Study Reveals Most Addictive Video Games


When playing video games reasonably, this is usually not a problem. Benefits for Psychological health The physique has even been observed through some studies. However, it can also happen that some players adopt problematic behaviors and spend a lot of time on their favorite title, to the detriment of their personal and professional life.

Hard to quit games

In 2019, the World Health Organization (WHO) concluded that Video game disorder is a disease. This disease also took effect at the beginning of the year. A new study conducted by a private rehabilitation clinic, Delamere, in the UK, tried to find out which games were the most addictive for players.

For this, the scientists selected around fifty games on Metacritic, then classified those which mentioned the word “addiction” in the reviews. This method is of course open to criticism and this term is not necessarily perceived negatively by all the actors.

Anyway, the authors were able to list the top 20 here in order: Rocket League, Littlewood, Demigod, Stardew Valley, League of Legends, Frostpunk, Path of Exile, My Time At Portia, Fortnite, PlanetSide 2, Tom Clancy Rainbow Six: Siege, Dota 2, Animal Crossing: New Horizons, The Elder Scrolls V: Skyrim, Fallout 3, Counter Strike: Global Offensive, Call of Duty Black Ops III, Smite, The Sims 4, Rust.

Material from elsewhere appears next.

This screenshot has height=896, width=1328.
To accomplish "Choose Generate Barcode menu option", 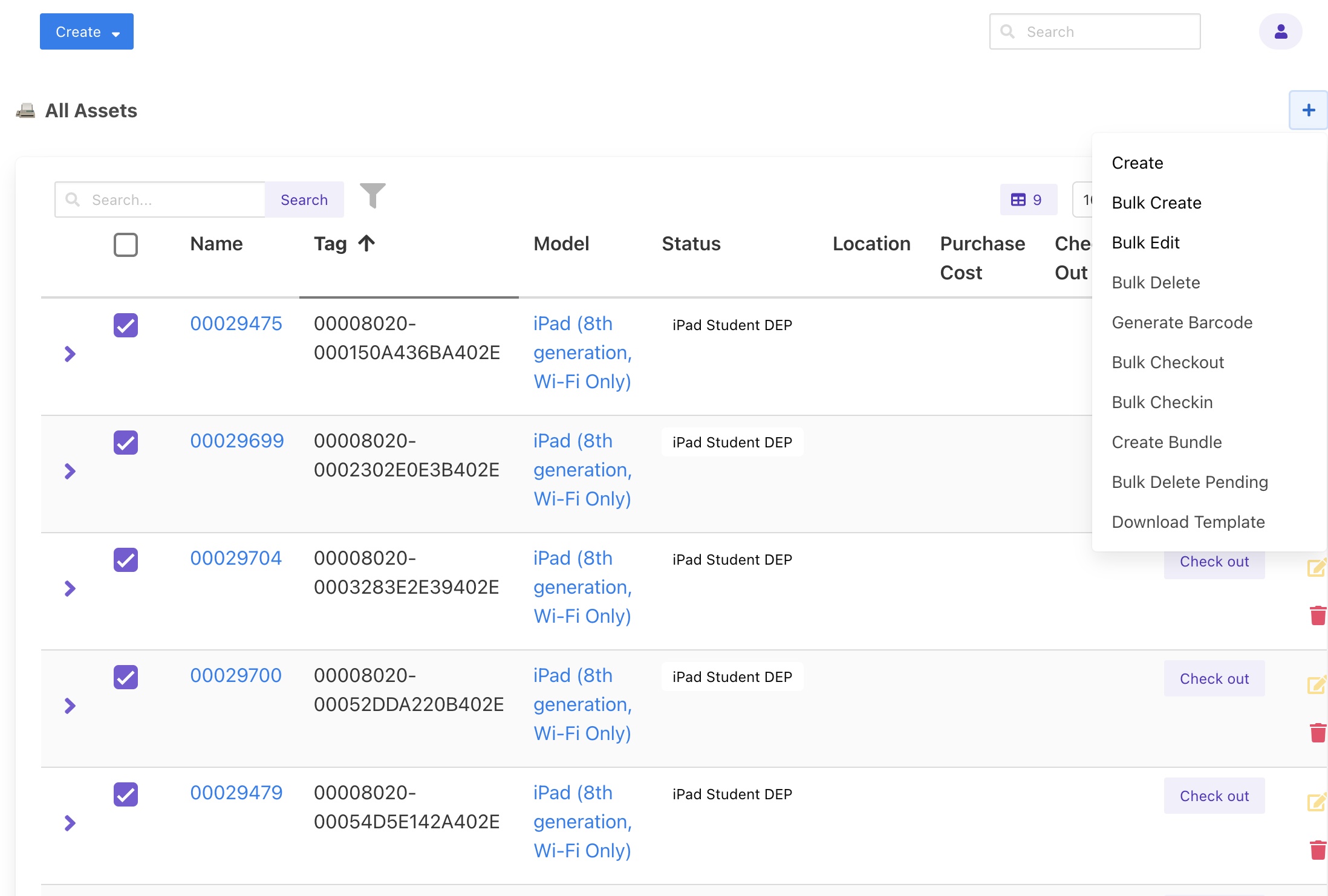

Quoting colleagues from, Martin Preston, founder and managing director of the clinic, explains why these titles can be so addictive:

One of the most addictive gameplay features is that many of them don’t have a predefined ending, which is most common in MMORPGs. This means that the player has not reached the point where they have “completed” each challenge or task, which brings the game to a natural end and allows them to move forward. Instead, they are faced with constant challenges and tasks that they must overcome that keep them coming back again and again.

As in any practice, it is therefore important to know how to set limits not to cross. Don’t hesitate to talk to a professional when you feel you can’t get out of a particular addiction.